Policy decisions, regulatory frameworks, public training, and capital backing are just a few examples of government influence. However, new financial technologies are forcing officials to rethink appropriate industry regulation and support.

The Singapore government, for example, is taking an active role in funding new technology. It has allocated SGD $225 million (USD $166 million) to the Financial Sector Technology & Innovation (FSTI) program which is aimed at funding accelerators and other industry-wide projects.

Such initiatives can create both new technologies and new jobs. They can also introduce conflicts. Consumers may perceive such government-sponsored projects as enjoying implicit official backing. Private enterprises without government associations, however, may be viewed less favorably.

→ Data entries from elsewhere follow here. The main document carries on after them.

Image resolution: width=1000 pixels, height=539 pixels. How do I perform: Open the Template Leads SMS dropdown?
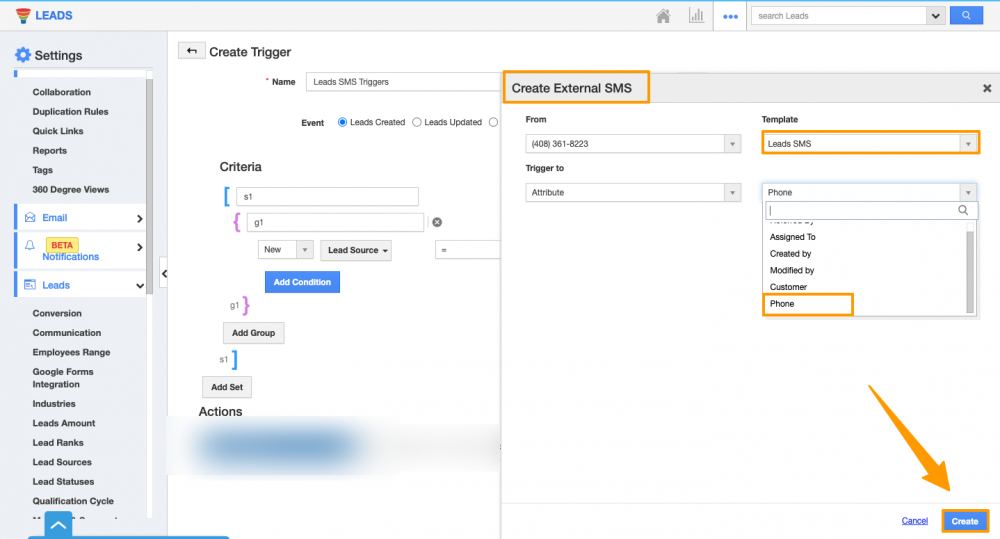(x=869, y=144)
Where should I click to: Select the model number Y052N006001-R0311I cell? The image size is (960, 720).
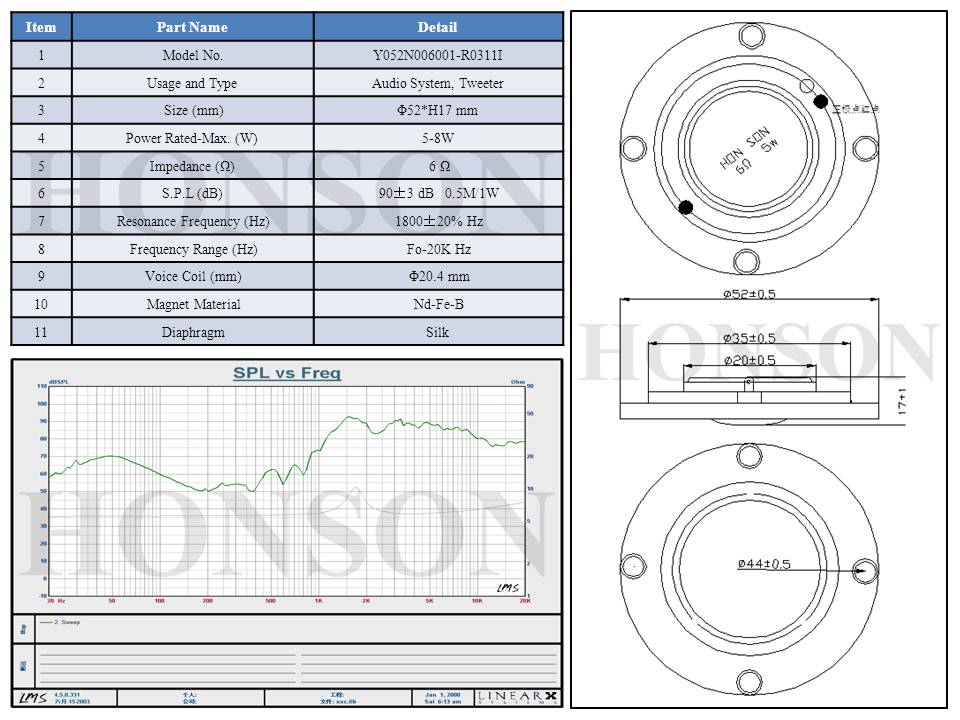tap(437, 55)
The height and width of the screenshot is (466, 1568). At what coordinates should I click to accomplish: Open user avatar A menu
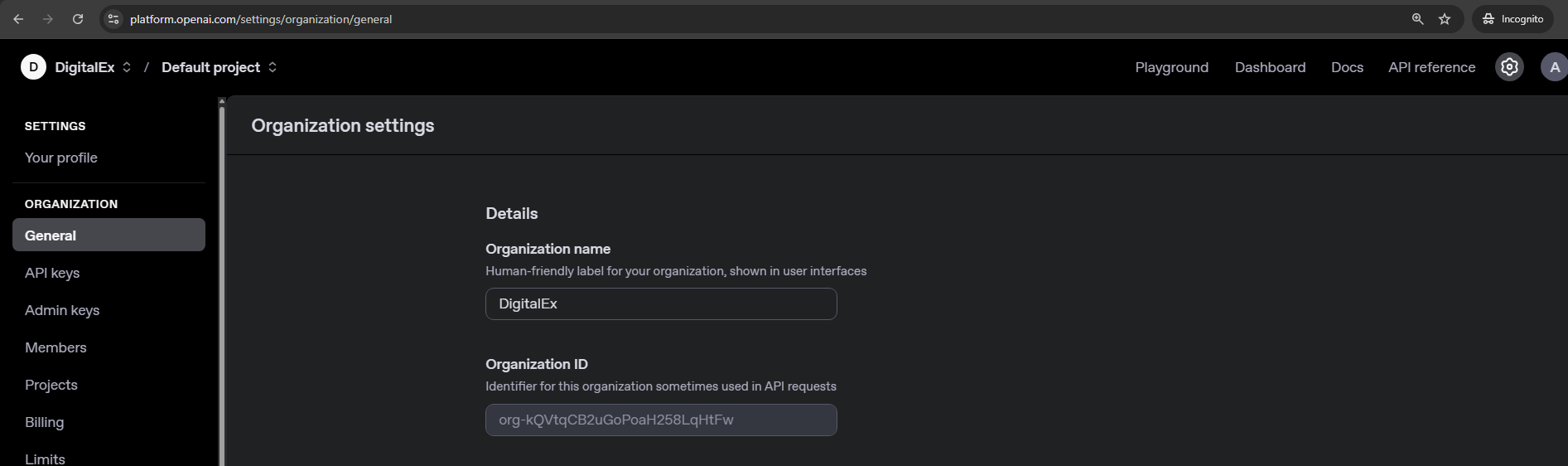tap(1553, 67)
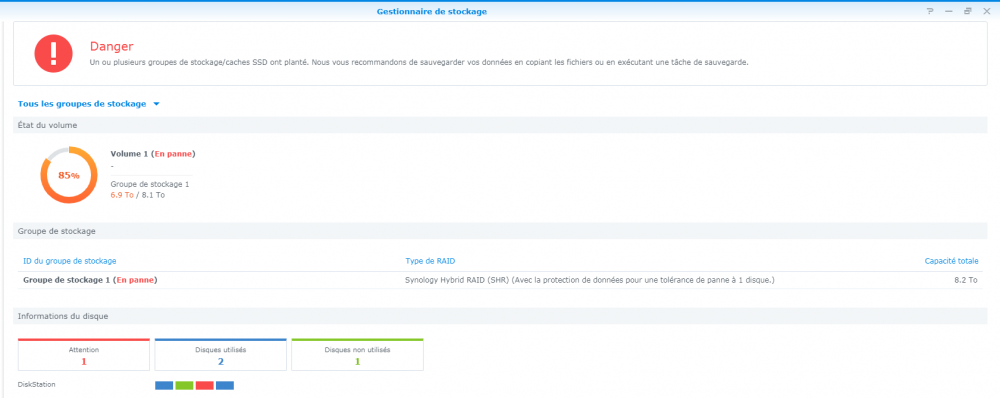Close the Gestionnaire de stockage window
Viewport: 1000px width, 398px height.
coord(987,11)
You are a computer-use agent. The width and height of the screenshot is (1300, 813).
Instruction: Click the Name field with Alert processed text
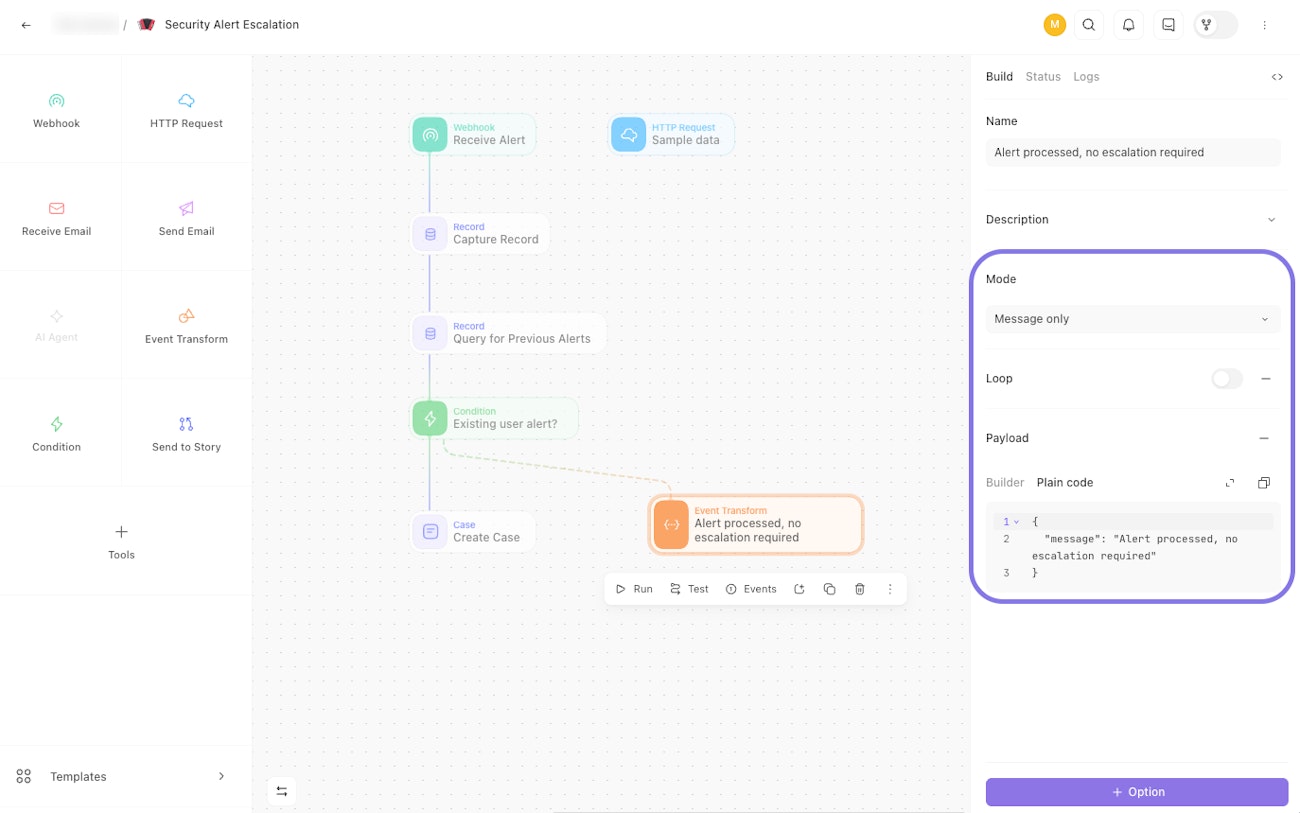point(1132,152)
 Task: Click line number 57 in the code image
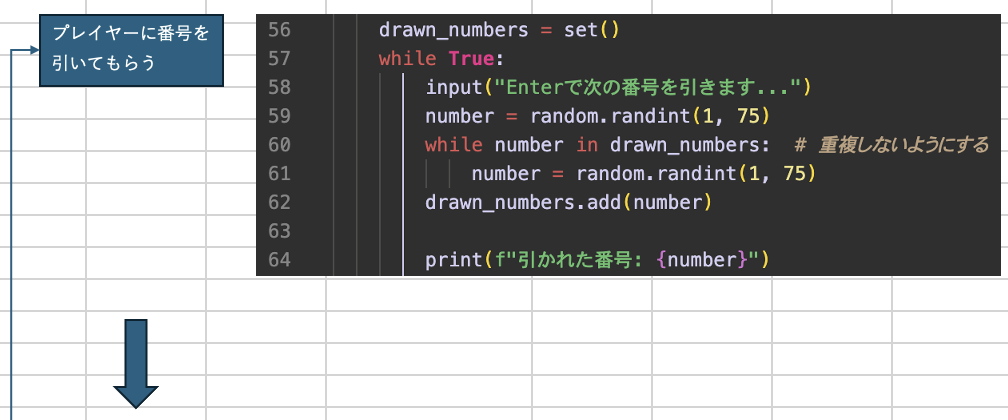[x=279, y=59]
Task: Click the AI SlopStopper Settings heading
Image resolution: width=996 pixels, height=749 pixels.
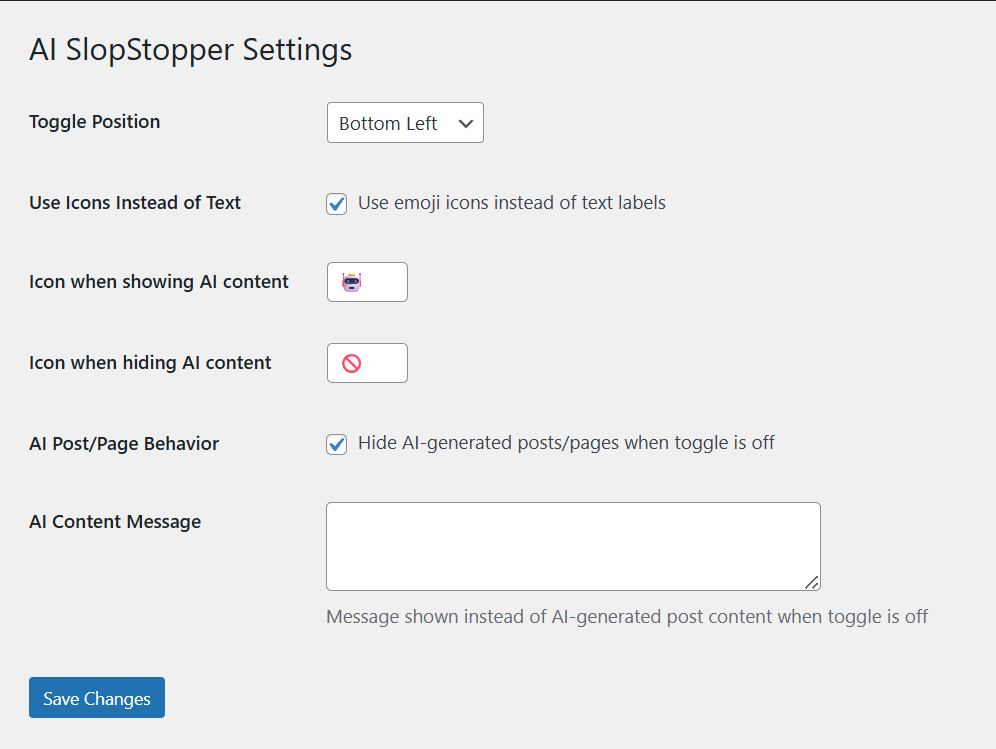Action: [190, 50]
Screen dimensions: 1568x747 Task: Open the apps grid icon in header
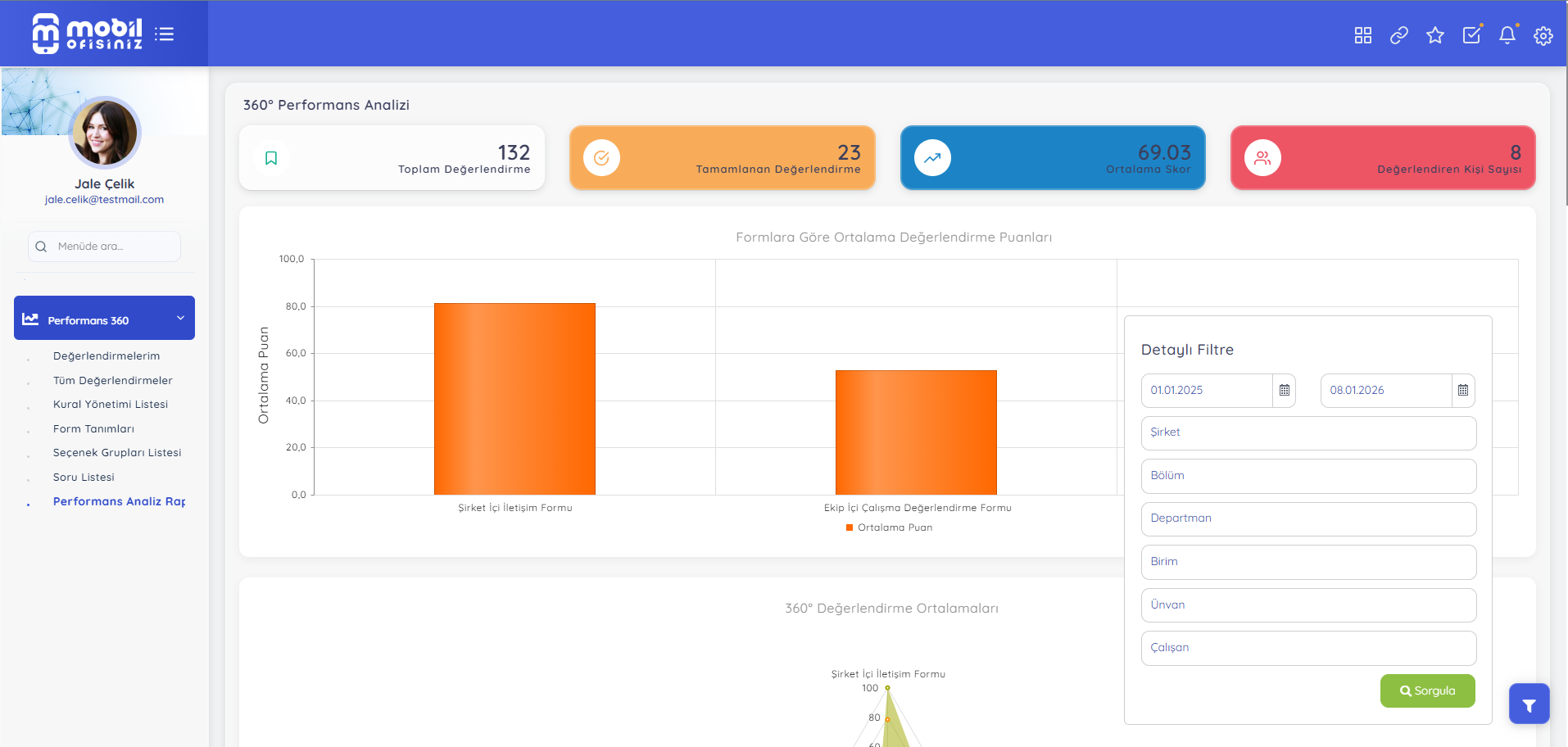click(x=1362, y=35)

During the Start Fintech Conference 2017, Stanley Yong, head of innovation acceleration for the Monetary Authority of Singapore (MAS), said, “The role of the government shouldn’t be to distort the marketplace. . . . Whenever we do fund financial institutions or start-ups, it should be for the public good.”

Acting individually, banks would create fragmented, redundant technologies if the government didn’t take a coordinating role, according to Yong. “You would see software patents, you would see IP wars. You’ll see people trying to commercialize technology,” he said.

Taiwan’s Financial Supervisory Commission (FSC) established a fintech office in 2015. It published a white paper aimed at furthering industry advancement and “delivering convenient, innovative digital services to the public.”

The FSC has five areas of focus: financial services, innovative R&D, talent cultivation, risk management, and infrastructure. Specifically, it seeks to increase the adoption of blockchain, robo-advisers, cloud computing, automated transactions, big data, electronic payments, and virtual ID verification.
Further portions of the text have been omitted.